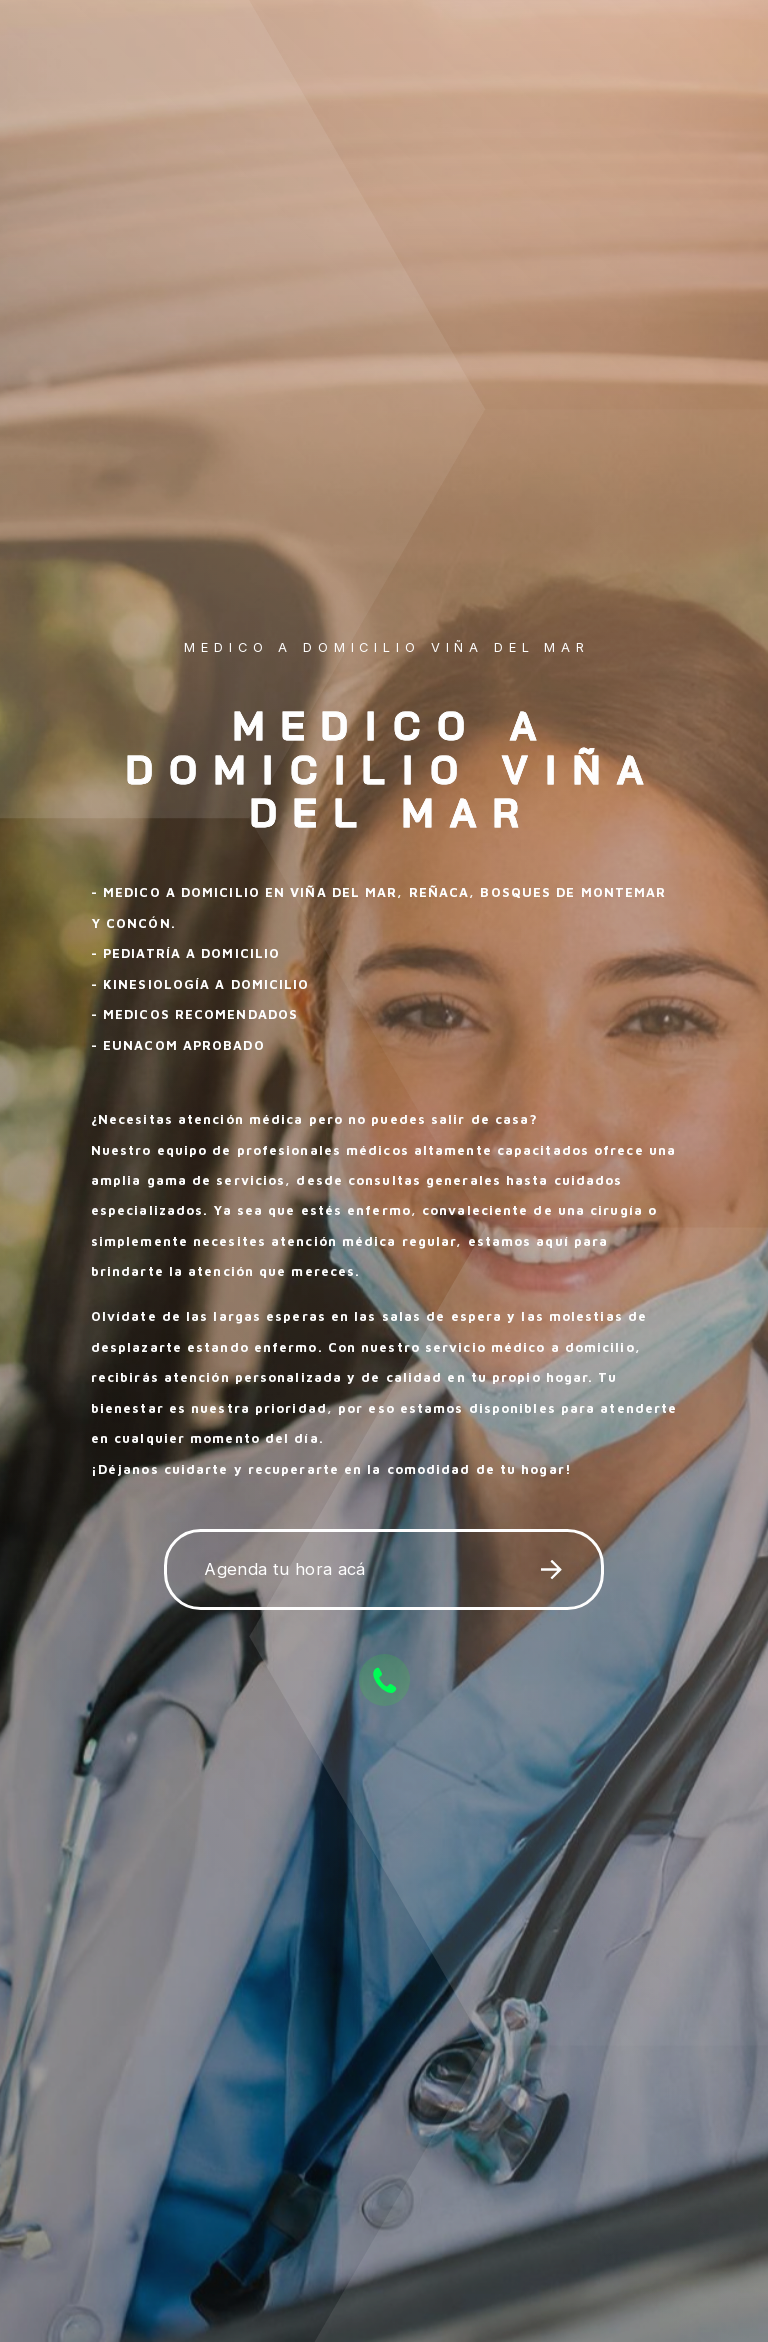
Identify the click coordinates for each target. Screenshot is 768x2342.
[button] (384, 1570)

==

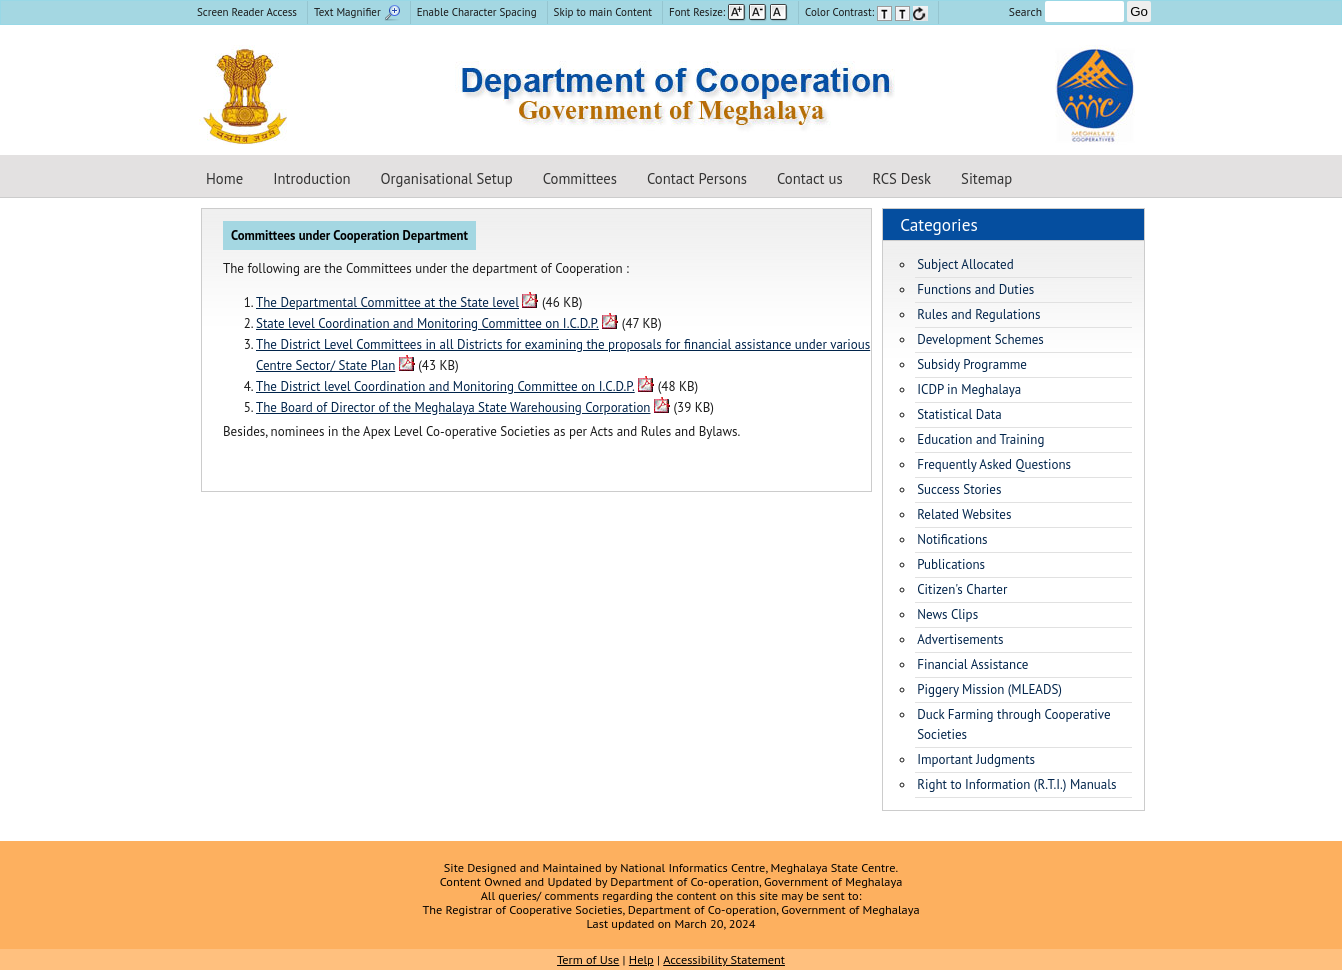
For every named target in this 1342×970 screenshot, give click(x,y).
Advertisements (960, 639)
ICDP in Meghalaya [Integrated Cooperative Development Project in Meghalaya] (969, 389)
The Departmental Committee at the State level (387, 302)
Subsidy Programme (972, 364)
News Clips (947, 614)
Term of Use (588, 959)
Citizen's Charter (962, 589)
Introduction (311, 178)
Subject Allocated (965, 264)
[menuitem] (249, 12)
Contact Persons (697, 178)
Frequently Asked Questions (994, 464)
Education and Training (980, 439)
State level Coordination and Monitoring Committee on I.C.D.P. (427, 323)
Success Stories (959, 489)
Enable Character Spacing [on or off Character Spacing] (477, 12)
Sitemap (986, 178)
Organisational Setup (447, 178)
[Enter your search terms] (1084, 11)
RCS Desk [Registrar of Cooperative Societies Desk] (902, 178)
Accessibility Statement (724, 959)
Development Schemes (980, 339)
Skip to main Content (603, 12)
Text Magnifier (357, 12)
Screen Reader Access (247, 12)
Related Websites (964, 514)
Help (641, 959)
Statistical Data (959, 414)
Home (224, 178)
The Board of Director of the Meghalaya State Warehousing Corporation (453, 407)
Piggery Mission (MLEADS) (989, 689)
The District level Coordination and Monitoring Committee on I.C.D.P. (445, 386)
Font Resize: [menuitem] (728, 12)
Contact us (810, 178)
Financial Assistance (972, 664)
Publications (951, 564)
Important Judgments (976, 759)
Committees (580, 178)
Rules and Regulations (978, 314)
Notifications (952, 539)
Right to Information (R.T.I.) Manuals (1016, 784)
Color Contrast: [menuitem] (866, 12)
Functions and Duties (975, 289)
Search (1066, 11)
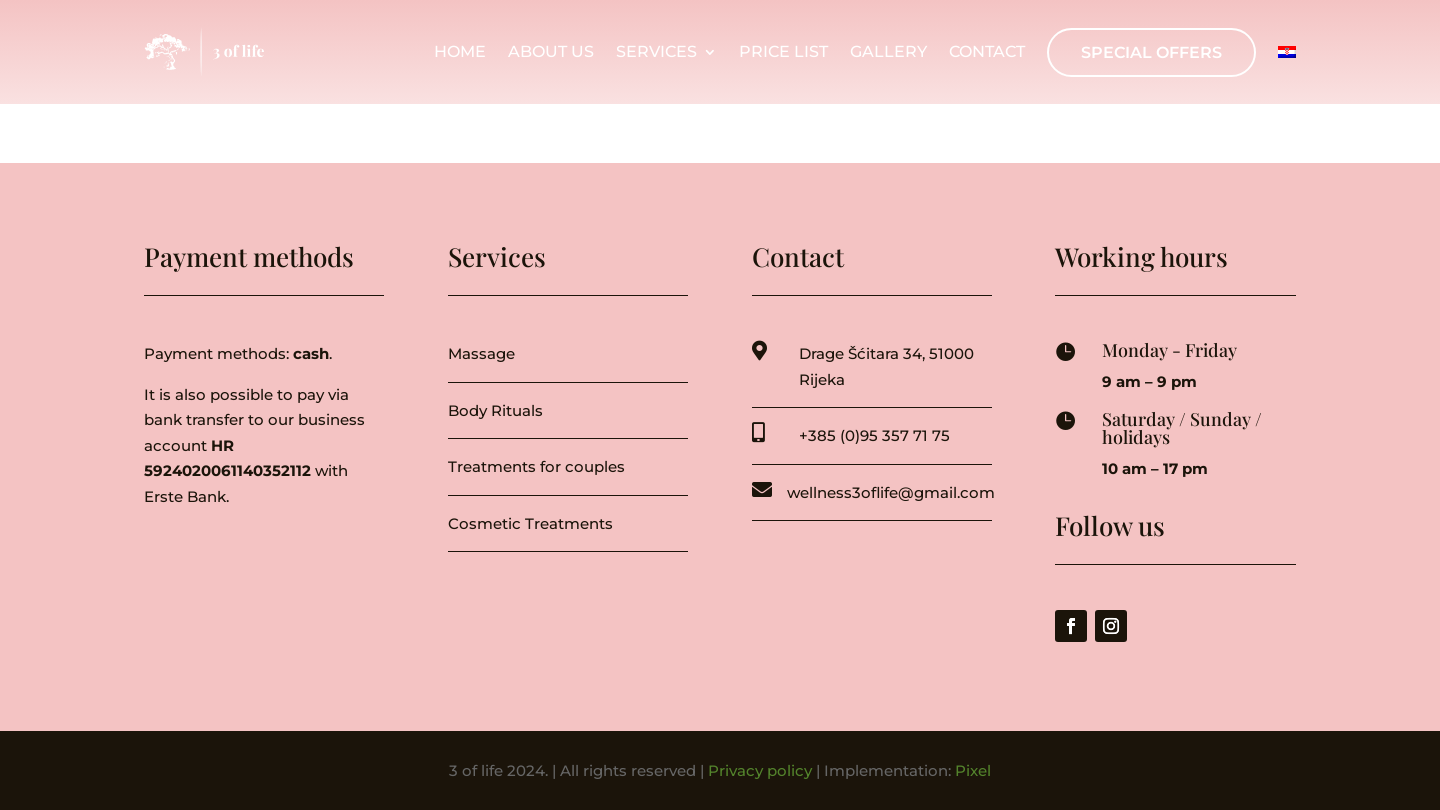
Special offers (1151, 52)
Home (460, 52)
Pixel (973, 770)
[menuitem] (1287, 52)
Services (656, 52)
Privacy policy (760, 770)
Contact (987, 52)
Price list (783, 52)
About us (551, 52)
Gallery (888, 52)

_BRIEF_
Reproduce the rows from the line with "Important Judgments (976, 759)" to the line with "Search (1066, 11)", replacing "Manuals" with "Handbooks" and changing nothing else.

_WRITTEN SOLUTION_
Important Judgments (976, 759)
Committees (580, 178)
Rules and Regulations (978, 314)
Notifications (952, 539)
Right to Information (R.T.I.) Handbooks (1016, 784)
Color Contrast: [menuitem] (866, 12)
Functions and Duties (975, 289)
Search (1066, 11)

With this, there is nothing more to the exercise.